# AIM OF THE TASK:
Once you have read the entries, please say how many lines hold the string "pixels", giving the number only.

# RECORD EXTRACTS:
───

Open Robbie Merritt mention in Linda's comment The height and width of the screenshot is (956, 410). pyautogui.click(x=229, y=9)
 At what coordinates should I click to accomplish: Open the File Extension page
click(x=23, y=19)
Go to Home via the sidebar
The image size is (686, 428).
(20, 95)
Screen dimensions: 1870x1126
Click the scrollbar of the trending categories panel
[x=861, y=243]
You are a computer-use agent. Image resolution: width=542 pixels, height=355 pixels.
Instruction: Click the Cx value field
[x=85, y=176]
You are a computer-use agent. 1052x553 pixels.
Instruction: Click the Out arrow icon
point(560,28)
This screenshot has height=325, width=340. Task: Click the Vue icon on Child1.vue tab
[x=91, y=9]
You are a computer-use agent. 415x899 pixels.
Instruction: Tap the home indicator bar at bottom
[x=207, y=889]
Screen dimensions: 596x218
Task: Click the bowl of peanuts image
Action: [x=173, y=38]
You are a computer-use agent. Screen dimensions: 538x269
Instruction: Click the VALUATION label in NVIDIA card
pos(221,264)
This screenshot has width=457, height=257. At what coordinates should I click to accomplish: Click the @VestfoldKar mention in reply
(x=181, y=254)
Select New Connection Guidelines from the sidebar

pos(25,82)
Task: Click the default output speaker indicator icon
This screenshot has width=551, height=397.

───

# OUTPUT OF THE TASK:
3